Le prix Victor Rossel 2001 , d'un montant de 200.000 BEF (4.960 €) a été attribué - mercredi à Bruxelles, dans les salons du journal `Le Soir´ - à Thomas Gunzig pour son premier roman, Mort d'un parfait bilingue´, édité au Diable vauvert (252 pp., 12,64 € ou 510 BEF). Né à Bruxelles le 7 septembre 1970, Thomas Gunzig, qui est libraire, n'avait publié jusqu'ici que des recueils (remarqués) de nouvelles, dont `A part moi personne n'est mort´ (au Castor Astral), qui fut finaliste du Rossel en 1999. Dans le burlesque `Mort d'un parfait bilingue´, le corrosif nouvelliste de `Situation instable penchant vers le mois d'août´ et d'`Il y avait quelque chose dans le noir qu'on n'avait pas vu´ met en scène (depuis un lit d'hôpital) un narrateur, ancien soldat devenu partiellement amnésique, qui raconte l'enfer qu'il traversa en 1978 dans un pays ou une région indéterminé (on peut imaginer les Balkans autant que le Vietnam); un paumé qui évolue dans un univers de sang et de folie, que filment des médias sans foi ni loi pour qui le conflit n'est qu'un spectacle appelé à doper l'audimat. Un roman/fable, que teinte un humour des plus noirs, qui traduit une imagination déjantée. Ici, télé, pub et boucherie se mêlent dans une dingue danse de mort dont des accents font incidemment rapprocher Gunzig de San-Antonio ou de Céline, de Ravalec ou de Dantec. Simultanément, le prix Victor Rossel des jeunes (50 000 BEF ou 1 240 €), attribué pour la première fois par un jury de treize rhétoriciens de Wallonie et de Bruxelles, a couronné Vincent Engel pour `Retour à Montechiarro´, paru chez Fayard. (Fr.M.)

CONCERT

HIP HOP

Saïan Supa Crew, positif et concret

Etonnant.
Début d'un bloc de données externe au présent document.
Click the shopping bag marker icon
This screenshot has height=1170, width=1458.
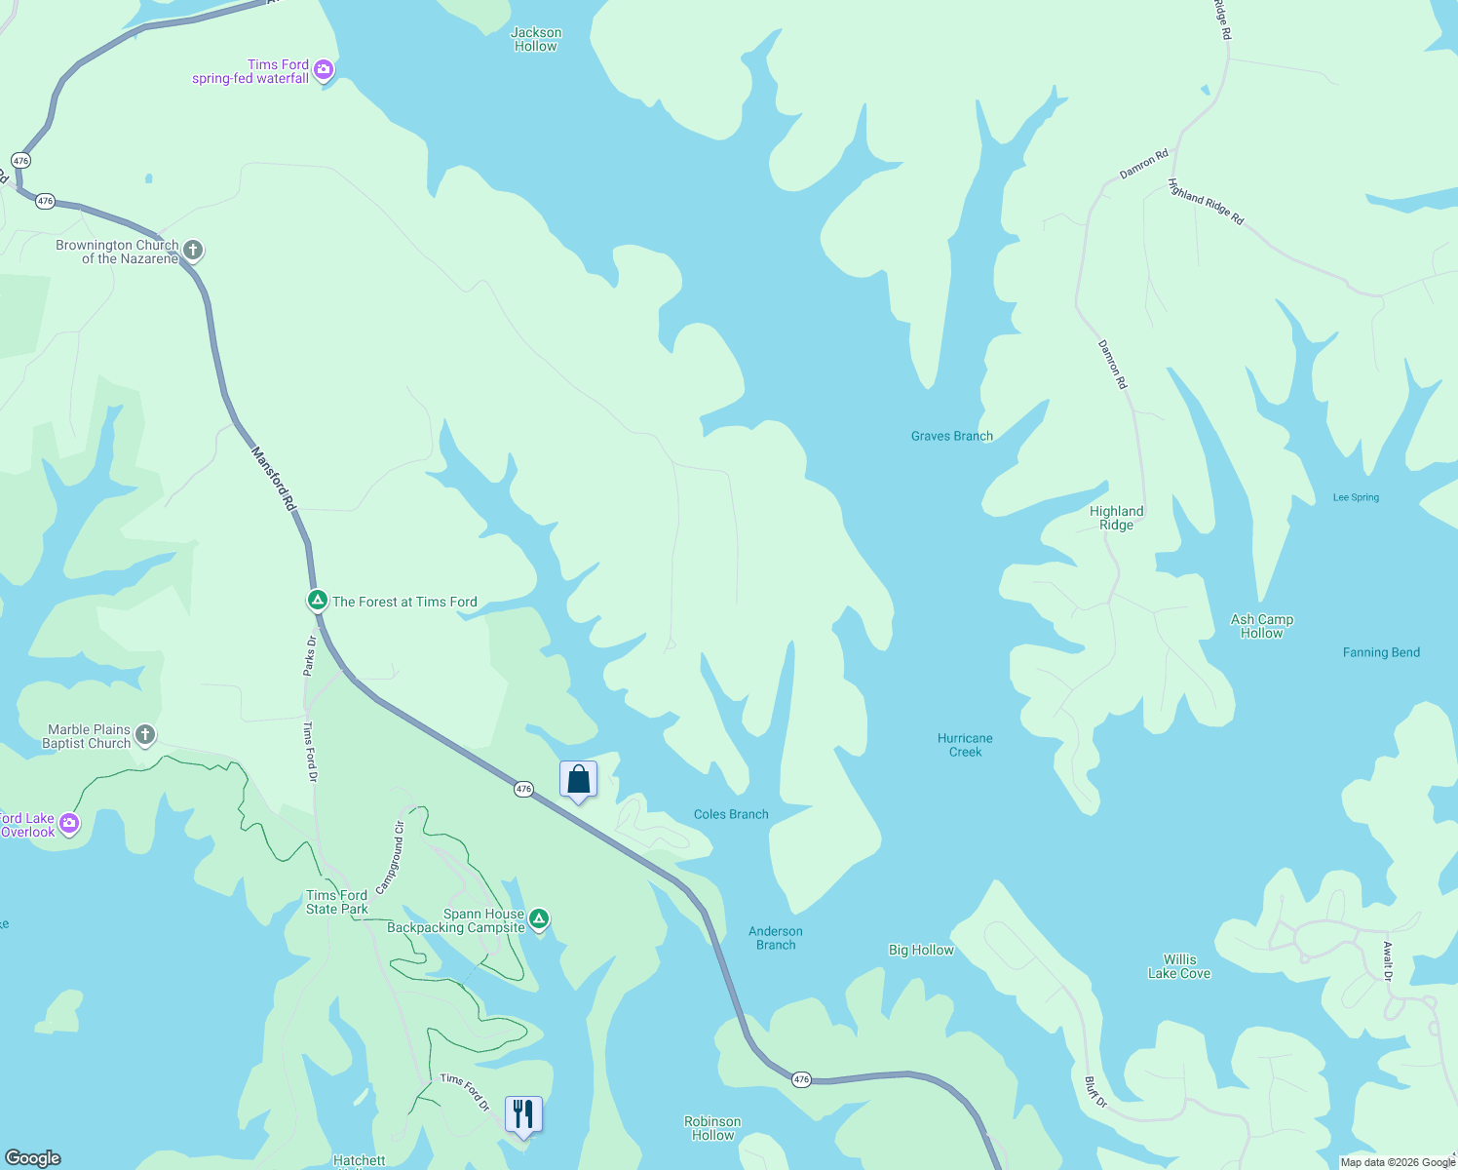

Armés d'un album très bien accueuilli, d'une réputation scénique louangeuse, les Saïan Supa Crew n'ont pourtant rempli qu'une moitié de salle, mardi soir, pour leur concert aux Halles de Schaerbeek. Une moitié emballée, enthousiaste, mais une moitié quand même. Explication? La sortie récente de l'album, un premier single pas vraiment calibré pour les radios, un dernier passage belge qui ne remonte pas à si longtemps... A moins que le groupe ne se trouve à la croisée des chemins. Entre succès grand public et méfiance du milieu hip hop. Il suffisait d'ailleurs de voir le public, très jeune, presque familial présent aux Halles, loin de l'audience rap habituelle. Pourtant, tout le monde a pu y trouver son compte. Les Saïan n'ont en tout cas pas lésiné: quasi deux heures de concert, alternant morceaux directs et plus alambiqués. On voit bien les limites du concept (ni musiciens, ni DJ; des impros `radios´ à moitié foireuses...). Mais au bout du set, l'énergie déployée prend le dessus, rappelant que le rap a débuté dans une grande fête. Ne rendant ainsi leur démarche que plus authentique. (L.H.)